Robert Woodrow Wilson (born January 10, 1936) is an American astronomer who, along with Arno Allan Penzias, discovered cosmic microwave background radiation (CMB) in 1964. The pair won the 1978 Nobel Prize in Physics for their discovery.

While doing tests and experiments with the Holmdel Horn Antenna at Bell Labs in Holmdel Township, New Jersey, Wilson and Penzias discovered a source of noise in the atmosphere that they could not explain. After removing all potential sources of noise, including pigeon droppings on the antenna, the noise was finally identified as CMB, which served as important corroboration of the Big Bang theory.

In 1970, Wilson led a team that made the first detection of a rotational spectral line of carbon monoxide  (CO) in an astronomical object, the Orion Nebula, and eight other galactic sources. Subsequently, CO observations became the standard method of tracing cool molecular interstellar gas, and detection of CO was the foundational event for the fields of millimeter and submillimeter astronomy.

Life and work
Robert Woodrow Wilson was born on January 10, 1936, in Houston, Texas. He graduated from Lamar High School in River Oaks, in Houston, and studied as an undergraduate at Rice University, also in Houston, where he was inducted into the Phi Beta Kappa society. He then earned a PhD in physics at California Institute of Technology. His thesis advisors at Cal Tech included John Bolton and Maarten Schmidt

Wilson and Penzias also won the Henry Draper Medal of the National Academy of Sciences in 1977. Wilson received the Golden Plate Award of the American Academy of Achievement in 1987.
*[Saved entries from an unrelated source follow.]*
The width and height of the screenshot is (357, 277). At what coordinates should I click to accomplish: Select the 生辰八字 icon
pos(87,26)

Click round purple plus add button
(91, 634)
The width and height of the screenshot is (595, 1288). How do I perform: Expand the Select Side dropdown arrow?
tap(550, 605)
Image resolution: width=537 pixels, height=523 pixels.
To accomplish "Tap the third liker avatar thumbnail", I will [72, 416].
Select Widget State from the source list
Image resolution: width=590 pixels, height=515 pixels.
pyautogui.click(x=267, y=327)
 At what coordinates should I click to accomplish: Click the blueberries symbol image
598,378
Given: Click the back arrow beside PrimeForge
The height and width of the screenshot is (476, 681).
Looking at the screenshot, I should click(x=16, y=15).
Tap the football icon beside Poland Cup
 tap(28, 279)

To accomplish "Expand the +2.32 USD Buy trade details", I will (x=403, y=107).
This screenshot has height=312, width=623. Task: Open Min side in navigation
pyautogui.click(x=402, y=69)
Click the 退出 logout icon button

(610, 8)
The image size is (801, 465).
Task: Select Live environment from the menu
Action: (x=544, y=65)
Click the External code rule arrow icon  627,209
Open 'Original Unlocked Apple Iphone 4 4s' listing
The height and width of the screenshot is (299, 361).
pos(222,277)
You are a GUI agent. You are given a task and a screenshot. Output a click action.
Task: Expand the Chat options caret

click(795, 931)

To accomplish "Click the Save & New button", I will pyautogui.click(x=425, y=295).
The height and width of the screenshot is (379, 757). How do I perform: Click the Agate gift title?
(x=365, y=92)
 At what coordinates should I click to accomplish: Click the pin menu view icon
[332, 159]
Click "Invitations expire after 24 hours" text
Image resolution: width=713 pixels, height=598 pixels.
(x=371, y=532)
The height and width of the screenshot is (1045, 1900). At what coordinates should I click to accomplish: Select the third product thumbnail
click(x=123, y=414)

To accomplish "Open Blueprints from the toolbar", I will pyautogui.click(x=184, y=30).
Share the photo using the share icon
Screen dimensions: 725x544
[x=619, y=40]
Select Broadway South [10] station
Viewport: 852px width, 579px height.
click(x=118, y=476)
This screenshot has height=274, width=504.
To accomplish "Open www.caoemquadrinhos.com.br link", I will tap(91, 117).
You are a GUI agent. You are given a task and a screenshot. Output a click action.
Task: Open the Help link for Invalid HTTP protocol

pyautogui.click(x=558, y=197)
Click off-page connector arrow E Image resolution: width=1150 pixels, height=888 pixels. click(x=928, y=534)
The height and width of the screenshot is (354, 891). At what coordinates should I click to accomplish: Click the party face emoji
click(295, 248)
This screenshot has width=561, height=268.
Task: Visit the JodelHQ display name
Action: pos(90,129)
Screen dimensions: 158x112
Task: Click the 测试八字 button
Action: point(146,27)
Wilson remained at Bell Laboratories until 1994, when he was named a senior scientist at the Center for Astrophysics  Harvard & Smithsonian in Cambridge, Massachusetts.

Wilson has been a resident of Holmdel Township, New Jersey.

Wilson married Elizabeth Rhoads Sawin in 1958.

Wilson is one of the 20 American recipients of the Nobel Prize in Physics to sign a letter addressed to President George W. Bush in May 2008, urging him to "reverse the damage done to basic science research in the Fiscal Year 2008 Omnibus Appropriations Bill" by requesting additional emergency funding for the Department of Energy's Office of Science, the National Science Foundation, and the National Institute of Standards and Technology.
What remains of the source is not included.